Non mancano i classici diari, taccuini, documenti e player multimediali sparsi negli ambienti al chiuso che documentano storie di famiglie ed amici caduti in disgrazia perché infettati, intrappolati, obbligati a mandare altri in cerca di scorte, costretti a fare del male per sopravvivere, e così via. Benché in numero limitato, in alcuni posti c’è nascosta bene anche qualche cassaforte, la cui combinazione va trovata in un apposito appunto scritto a mano, mai troppo lontano dalla cassaforte stessa.
Approfondimento: ecco la nostra guida sulle casseforti e combinazioni
Vale la pena comprare il remake?
Veniamo all’aspetto più controverso del gioco: lo scetticismo di tanti gamers nel comprare a prezzo pieno un gioco che, nonostante i cambiamenti apportati, hanno giocato e rigiocato anni fa. Vale la pena spendere 70/80 Euro per acquistare il remake di un titolo vecchio di quasi 10 anni e di cui abbiamo già giocato anche una remastered?

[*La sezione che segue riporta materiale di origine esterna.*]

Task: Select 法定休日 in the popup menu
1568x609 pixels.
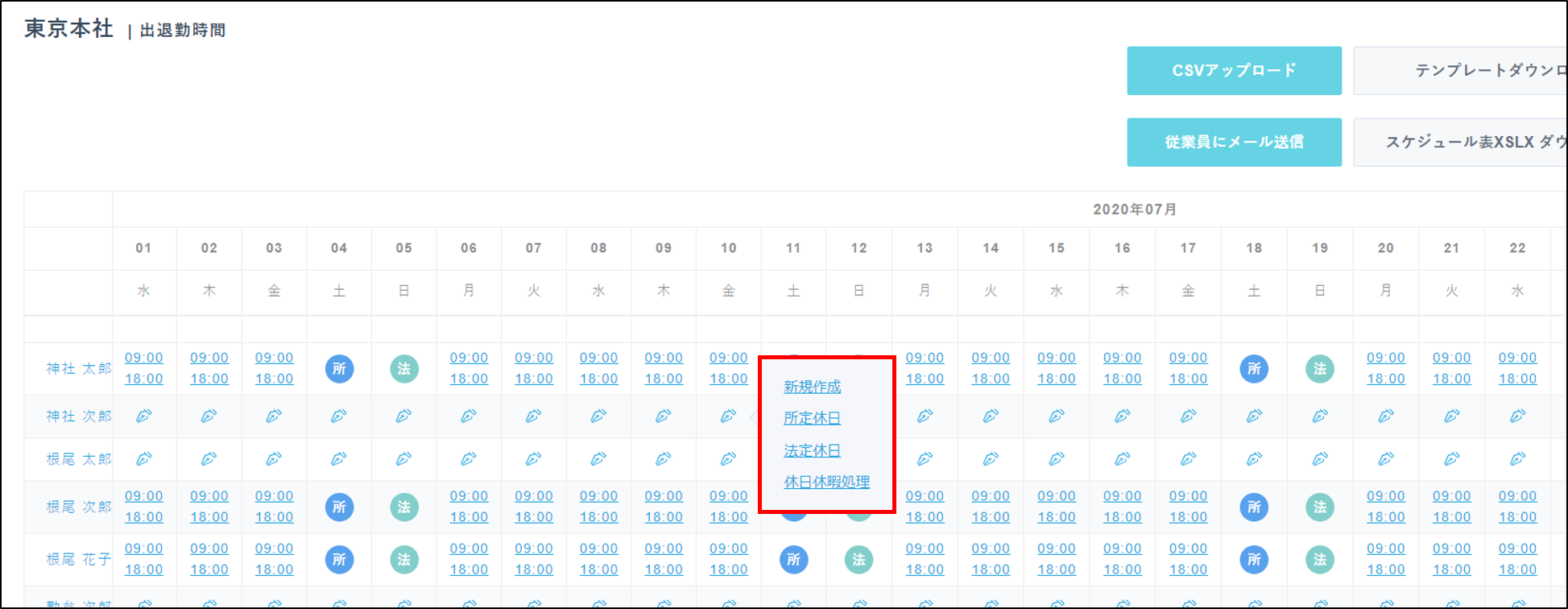Action: pos(812,450)
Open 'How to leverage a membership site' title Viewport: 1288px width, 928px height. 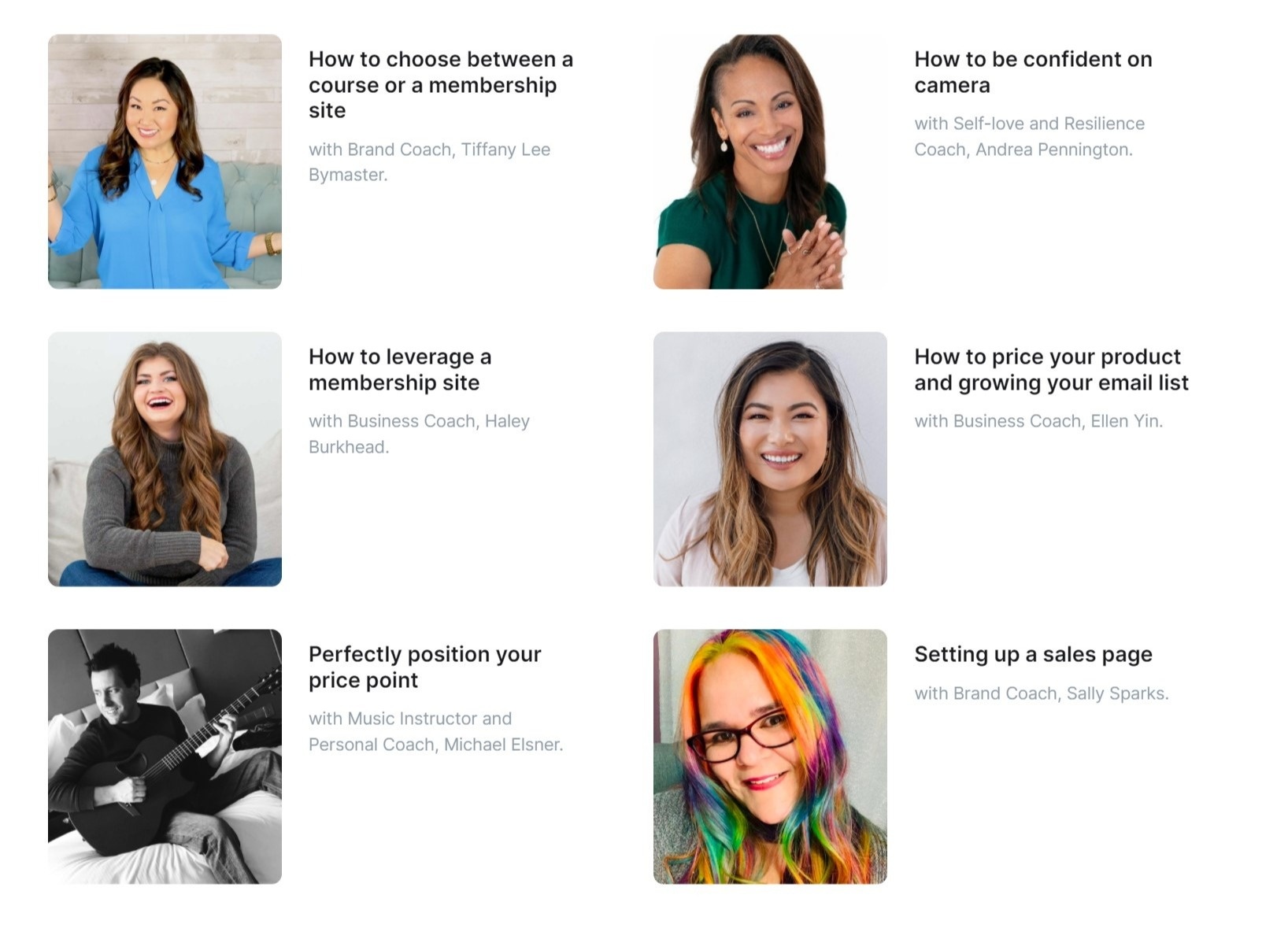point(400,369)
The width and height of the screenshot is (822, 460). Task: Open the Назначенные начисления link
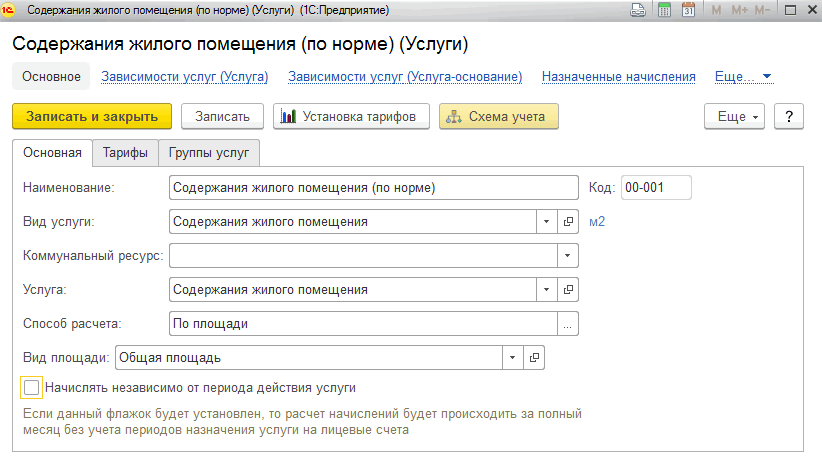coord(618,76)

Approfondimento: The Last of Us Parte I è davvero necessario?
Prima di qualsiasi discorso o giro di parole, chi scrive vi dà una risposta: Nì. Nessuna indecisione nel dire sì o no, nessuna strategia per correre ai ripari da eventuali critiche o disaccordi di chi legge. Semplicemente sarebbe troppo soggettivo esprimere un sì o un no, poiché ciascuna delle due risposte non terrebbe conto di troppi fattori, che non possono certo essere trascurati. Ci teniamo a sottolineare che, dopo un’attenta riflessione, riteniamo che tale aspetto pesi sull’acquisto del gioco – così come influiscono gli aspetti tecnici, se non di più – e che vada quindi ad incidere sul voto finale di questa recensione, che avrebbe avuto almeno mezzo punto in più.

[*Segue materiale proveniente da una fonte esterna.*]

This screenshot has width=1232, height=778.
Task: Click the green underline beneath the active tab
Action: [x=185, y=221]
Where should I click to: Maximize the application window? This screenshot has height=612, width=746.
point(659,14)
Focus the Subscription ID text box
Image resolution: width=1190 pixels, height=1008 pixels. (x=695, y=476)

The Last of Us Parte I è un gioco coi fiocchi, un titolo che meritava assolutamente di vedere la luce con i miglioramenti permessi dall’hardware PS5, sfruttando lo stesso motore grafico di TLOU Parte II che ha visto la luce su una PS4 ormai tendente alla fine del suo ciclo vitale e che, grazie a questo, è stata sfruttata in maniera assolutamente incredibile così come fece all’epoca la prima versione di The Last of Us su PS3. Ciò che risalta all’occhio è soprattutto il comparto grafico, in primis per gli incredibili passi in avanti fatti sui personaggi ed i volti in particolare. Limitarsi tuttavia alla grafica sarebbe del tutto sbagliato e superficiale.

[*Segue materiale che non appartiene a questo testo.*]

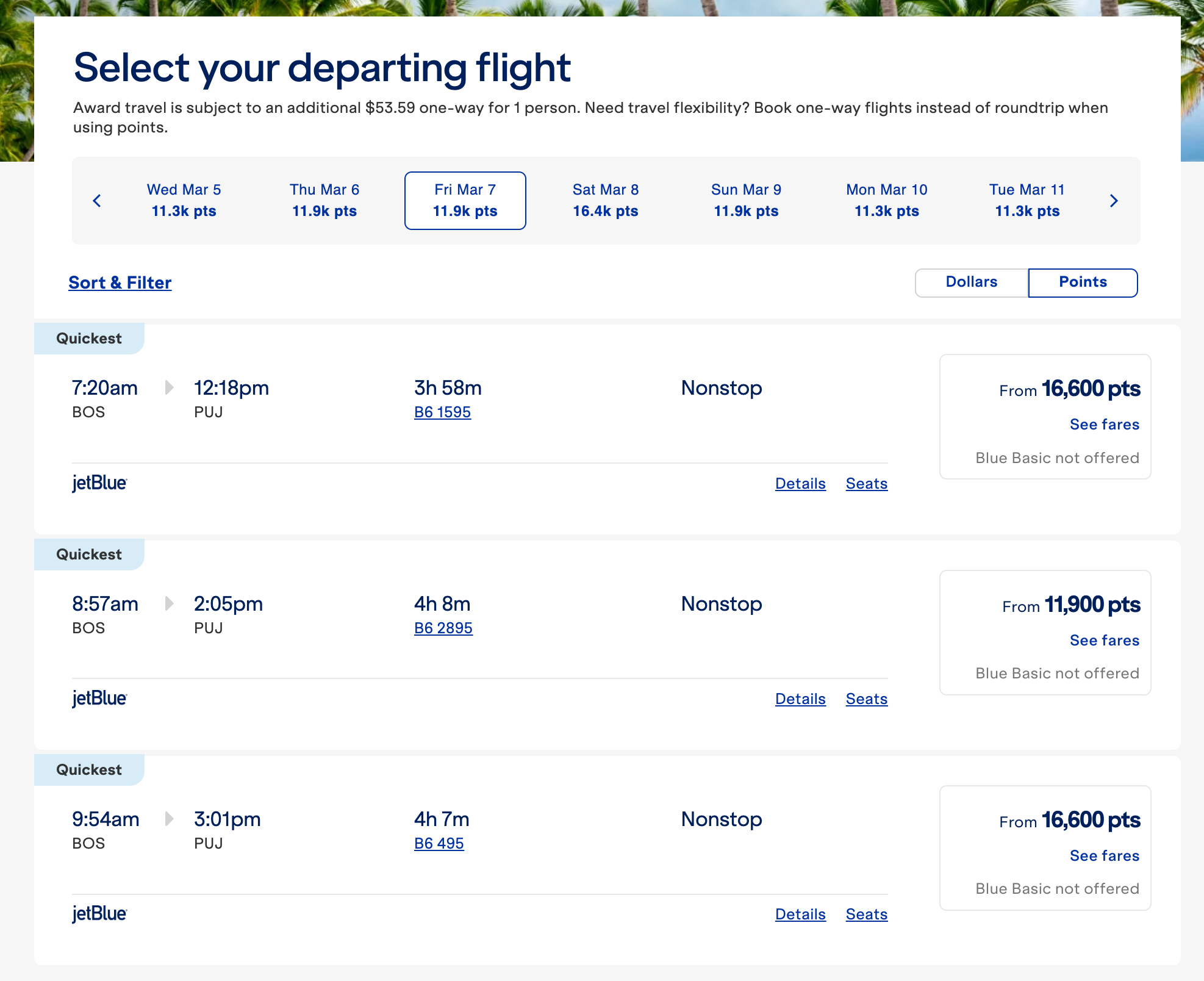1204x981 pixels.
Task: View Seats for the 9:54am flight
Action: tap(866, 915)
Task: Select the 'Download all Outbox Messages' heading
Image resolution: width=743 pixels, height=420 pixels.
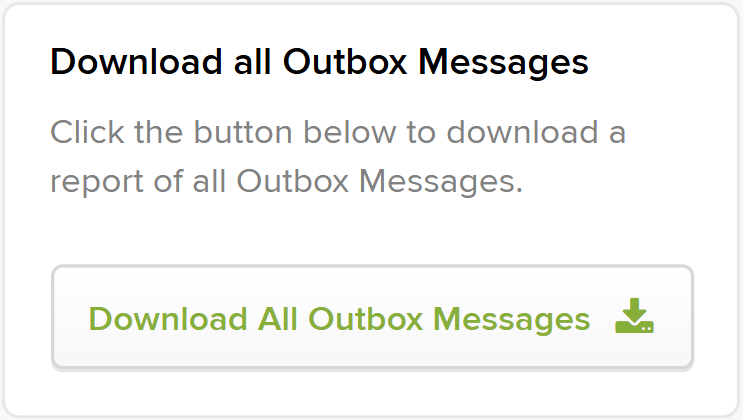Action: 319,63
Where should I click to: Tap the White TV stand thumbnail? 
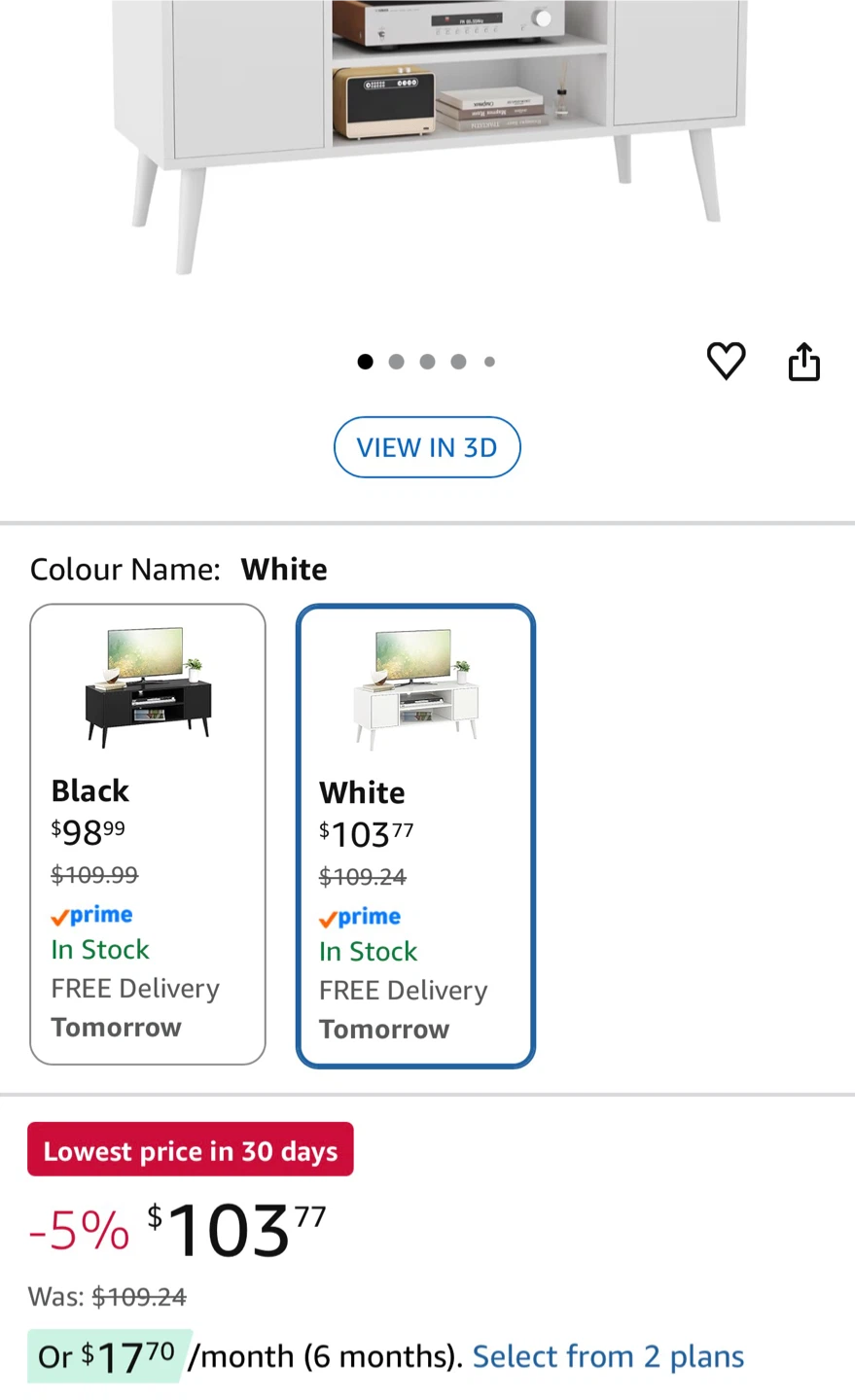point(415,688)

Giocando dall’inizio alla fine al gioco principale ed a Left Behind – quest’ultimo incluso e giocabile fin da subito – ci rendiamo conto dei tanti miglioramenti apportati al gameplay. Come già detto prima in questa recensione, l’IA nemica è qualcosa che fa la differenza tra il remake e le versioni precedenti, con miglioramenti di cui ci si accorge pad alla mano. Se a questo aggiungiamo il fatto che finalmente i nemici possono rilevare la presenza del nostro partner, ci rendiamo conto d’avere tra le mani un titolo in cui la nostra bravura non basta più da sola, ma dovremo contare anche su quella del personaggio che ci segue.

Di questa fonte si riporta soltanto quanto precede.